**Required action:**
Take the material below and reproduce, word for word, only the lines from the line with "Instruction: Click three-dot" through the line with "Given: Open Alternate Notation Settings".

---------------

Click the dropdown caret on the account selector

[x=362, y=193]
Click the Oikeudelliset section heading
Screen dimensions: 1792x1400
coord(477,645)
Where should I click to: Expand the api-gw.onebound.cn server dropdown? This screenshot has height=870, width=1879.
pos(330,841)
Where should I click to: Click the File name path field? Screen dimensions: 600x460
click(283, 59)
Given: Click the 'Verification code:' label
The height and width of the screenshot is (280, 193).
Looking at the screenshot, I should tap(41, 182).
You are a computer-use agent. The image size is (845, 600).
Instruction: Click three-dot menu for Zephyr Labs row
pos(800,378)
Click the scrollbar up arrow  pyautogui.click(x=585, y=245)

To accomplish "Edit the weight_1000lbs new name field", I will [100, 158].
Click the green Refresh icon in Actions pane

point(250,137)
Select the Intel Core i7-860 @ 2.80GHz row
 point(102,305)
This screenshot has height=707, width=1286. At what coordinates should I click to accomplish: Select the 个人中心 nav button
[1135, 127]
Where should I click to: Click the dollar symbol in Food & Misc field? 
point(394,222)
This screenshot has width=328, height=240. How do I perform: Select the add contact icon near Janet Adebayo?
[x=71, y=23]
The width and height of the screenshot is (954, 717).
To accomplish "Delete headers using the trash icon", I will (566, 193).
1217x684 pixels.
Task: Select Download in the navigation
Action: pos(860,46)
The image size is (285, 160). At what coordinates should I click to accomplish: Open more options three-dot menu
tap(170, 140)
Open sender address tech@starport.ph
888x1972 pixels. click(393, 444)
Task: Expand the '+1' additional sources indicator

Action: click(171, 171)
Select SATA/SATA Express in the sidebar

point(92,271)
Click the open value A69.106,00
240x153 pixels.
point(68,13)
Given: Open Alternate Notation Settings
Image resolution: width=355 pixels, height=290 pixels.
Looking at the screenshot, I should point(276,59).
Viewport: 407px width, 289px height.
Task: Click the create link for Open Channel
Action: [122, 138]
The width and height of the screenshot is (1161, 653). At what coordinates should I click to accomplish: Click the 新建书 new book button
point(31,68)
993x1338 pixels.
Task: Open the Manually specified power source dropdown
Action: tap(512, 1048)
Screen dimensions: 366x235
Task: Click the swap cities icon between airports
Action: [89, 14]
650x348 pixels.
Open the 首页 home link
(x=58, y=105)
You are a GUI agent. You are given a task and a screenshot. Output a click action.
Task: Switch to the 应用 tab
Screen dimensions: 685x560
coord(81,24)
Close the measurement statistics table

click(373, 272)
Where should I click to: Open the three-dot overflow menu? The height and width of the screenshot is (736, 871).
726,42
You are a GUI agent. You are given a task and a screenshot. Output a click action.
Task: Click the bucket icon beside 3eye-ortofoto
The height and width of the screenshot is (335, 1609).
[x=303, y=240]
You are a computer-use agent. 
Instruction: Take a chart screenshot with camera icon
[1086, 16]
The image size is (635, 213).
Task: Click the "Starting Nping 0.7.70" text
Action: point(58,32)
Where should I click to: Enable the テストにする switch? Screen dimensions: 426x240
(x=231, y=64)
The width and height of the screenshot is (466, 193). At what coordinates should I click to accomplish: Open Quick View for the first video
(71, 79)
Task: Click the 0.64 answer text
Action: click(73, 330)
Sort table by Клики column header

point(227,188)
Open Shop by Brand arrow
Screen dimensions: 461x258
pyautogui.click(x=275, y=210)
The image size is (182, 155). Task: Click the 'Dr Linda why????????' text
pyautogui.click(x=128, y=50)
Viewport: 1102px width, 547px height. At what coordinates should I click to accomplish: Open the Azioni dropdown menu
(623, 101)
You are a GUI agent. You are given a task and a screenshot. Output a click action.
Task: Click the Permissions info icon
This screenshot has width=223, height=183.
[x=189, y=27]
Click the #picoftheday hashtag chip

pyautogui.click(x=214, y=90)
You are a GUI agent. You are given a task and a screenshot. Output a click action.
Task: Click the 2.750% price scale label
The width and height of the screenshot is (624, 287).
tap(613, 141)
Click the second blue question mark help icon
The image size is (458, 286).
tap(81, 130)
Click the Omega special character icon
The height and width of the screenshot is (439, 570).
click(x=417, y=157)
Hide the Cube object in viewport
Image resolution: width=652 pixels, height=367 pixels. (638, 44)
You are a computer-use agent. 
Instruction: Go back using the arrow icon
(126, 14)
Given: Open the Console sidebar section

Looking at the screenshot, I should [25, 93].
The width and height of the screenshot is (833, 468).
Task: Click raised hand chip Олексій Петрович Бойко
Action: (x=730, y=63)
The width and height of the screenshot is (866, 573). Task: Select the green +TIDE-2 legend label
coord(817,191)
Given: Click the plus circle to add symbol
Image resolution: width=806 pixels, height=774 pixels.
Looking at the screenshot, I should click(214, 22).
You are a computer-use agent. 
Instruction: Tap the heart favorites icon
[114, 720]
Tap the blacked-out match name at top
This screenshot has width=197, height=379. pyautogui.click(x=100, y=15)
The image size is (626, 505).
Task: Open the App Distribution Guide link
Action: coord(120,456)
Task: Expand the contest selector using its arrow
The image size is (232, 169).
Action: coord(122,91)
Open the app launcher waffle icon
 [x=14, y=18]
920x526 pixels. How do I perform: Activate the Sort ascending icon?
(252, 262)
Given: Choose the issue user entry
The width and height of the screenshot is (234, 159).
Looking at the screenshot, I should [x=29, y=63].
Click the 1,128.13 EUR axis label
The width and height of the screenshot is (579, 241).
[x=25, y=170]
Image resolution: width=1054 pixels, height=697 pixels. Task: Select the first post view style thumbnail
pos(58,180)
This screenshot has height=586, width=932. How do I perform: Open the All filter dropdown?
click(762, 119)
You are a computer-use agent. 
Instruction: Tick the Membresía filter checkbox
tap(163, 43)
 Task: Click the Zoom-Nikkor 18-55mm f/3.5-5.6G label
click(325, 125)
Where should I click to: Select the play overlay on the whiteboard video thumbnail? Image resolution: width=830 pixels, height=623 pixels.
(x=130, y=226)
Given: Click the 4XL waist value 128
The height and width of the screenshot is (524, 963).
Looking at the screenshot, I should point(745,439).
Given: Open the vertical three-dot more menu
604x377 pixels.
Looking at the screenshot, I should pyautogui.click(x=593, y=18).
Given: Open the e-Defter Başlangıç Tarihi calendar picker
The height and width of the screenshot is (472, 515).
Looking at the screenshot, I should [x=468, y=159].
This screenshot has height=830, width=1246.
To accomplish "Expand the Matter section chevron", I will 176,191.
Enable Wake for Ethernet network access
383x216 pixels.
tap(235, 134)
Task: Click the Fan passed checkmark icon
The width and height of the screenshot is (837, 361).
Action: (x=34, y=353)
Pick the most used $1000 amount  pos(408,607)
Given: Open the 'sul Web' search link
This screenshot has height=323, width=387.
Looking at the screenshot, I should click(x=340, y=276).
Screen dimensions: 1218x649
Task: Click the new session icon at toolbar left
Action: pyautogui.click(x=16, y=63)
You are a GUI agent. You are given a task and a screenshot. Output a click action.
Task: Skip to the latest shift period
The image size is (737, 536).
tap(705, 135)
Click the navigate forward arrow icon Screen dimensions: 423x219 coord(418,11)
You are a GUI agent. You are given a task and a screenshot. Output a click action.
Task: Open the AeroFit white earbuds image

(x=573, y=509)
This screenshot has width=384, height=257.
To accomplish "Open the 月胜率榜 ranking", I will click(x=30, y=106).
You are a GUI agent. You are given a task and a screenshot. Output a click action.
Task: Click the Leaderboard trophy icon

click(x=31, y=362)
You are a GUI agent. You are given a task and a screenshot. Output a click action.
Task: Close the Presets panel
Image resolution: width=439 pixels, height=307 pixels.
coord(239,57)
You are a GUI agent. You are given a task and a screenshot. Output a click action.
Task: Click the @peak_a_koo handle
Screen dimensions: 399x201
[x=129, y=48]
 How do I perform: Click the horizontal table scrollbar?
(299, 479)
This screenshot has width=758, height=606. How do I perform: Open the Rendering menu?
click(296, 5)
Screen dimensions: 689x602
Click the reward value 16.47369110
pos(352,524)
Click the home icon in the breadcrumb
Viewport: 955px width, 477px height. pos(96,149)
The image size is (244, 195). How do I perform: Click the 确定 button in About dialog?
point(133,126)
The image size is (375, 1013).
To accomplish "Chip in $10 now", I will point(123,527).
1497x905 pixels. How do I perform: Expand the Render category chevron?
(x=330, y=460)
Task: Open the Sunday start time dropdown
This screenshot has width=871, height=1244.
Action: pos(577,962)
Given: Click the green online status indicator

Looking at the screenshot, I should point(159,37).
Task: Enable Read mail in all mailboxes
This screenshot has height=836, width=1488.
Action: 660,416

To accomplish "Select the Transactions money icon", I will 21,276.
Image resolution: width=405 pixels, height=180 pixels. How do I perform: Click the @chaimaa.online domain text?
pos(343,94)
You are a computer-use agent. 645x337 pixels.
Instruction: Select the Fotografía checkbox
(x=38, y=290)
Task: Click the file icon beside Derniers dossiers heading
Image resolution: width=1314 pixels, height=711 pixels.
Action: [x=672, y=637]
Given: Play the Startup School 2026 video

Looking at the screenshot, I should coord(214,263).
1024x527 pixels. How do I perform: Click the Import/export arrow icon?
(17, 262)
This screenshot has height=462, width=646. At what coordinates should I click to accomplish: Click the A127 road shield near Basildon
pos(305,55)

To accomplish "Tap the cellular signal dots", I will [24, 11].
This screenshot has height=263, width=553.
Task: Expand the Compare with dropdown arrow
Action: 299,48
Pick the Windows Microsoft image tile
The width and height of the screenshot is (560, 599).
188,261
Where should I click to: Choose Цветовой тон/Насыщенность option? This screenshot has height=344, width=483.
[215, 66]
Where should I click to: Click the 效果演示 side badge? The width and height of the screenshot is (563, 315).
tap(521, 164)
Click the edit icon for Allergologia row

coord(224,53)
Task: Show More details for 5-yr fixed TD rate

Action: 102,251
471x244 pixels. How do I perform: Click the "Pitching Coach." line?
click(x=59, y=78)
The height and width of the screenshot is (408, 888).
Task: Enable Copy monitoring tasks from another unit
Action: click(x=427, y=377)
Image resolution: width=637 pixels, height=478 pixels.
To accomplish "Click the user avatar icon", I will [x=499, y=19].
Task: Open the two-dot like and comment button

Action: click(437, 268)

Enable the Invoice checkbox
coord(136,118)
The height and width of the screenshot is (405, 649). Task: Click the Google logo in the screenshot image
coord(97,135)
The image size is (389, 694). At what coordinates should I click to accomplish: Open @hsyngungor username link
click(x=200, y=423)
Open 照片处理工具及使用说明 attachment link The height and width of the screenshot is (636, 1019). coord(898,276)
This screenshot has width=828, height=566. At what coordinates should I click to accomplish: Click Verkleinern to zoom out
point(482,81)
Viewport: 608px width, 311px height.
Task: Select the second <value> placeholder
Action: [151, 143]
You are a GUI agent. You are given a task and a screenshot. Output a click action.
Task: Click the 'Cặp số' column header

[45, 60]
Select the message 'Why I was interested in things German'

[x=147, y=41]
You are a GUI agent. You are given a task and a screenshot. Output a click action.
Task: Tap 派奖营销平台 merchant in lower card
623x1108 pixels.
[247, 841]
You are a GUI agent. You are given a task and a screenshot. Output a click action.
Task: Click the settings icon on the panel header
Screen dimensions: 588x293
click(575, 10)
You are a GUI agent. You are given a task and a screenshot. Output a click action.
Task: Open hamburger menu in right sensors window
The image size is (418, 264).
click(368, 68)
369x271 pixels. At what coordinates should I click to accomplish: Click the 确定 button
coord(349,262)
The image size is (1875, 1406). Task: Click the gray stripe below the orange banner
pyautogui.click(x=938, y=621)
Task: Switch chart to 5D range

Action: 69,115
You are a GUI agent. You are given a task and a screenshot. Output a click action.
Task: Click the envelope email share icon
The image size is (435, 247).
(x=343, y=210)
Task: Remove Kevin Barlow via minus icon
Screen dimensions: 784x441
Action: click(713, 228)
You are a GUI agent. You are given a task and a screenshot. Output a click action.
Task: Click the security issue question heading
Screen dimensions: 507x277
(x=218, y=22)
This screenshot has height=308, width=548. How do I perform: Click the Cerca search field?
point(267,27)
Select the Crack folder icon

---------------

**Answer to the exercise:**
Instruction: Click three-dot menu for Zephyr Labs row
pos(800,378)
Click the scrollbar up arrow  pyautogui.click(x=585, y=245)

To accomplish "Edit the weight_1000lbs new name field", I will [100, 158].
Click the green Refresh icon in Actions pane

point(250,137)
Select the Intel Core i7-860 @ 2.80GHz row
 point(102,305)
This screenshot has height=707, width=1286. At what coordinates should I click to accomplish: Select the 个人中心 nav button
[1135, 127]
Where should I click to: Click the dollar symbol in Food & Misc field? 
point(394,222)
This screenshot has width=328, height=240. How do I perform: Select the add contact icon near Janet Adebayo?
[x=71, y=23]
The width and height of the screenshot is (954, 717).
To accomplish "Delete headers using the trash icon", I will (566, 193).
1217x684 pixels.
Task: Select Download in the navigation
Action: pos(860,46)
The image size is (285, 160). At what coordinates should I click to accomplish: Open more options three-dot menu
tap(170, 140)
Open sender address tech@starport.ph
888x1972 pixels. click(393, 444)
Task: Expand the '+1' additional sources indicator

Action: click(171, 171)
Select SATA/SATA Express in the sidebar

point(92,271)
Click the open value A69.106,00
240x153 pixels.
point(68,13)
Given: Open Alternate Notation Settings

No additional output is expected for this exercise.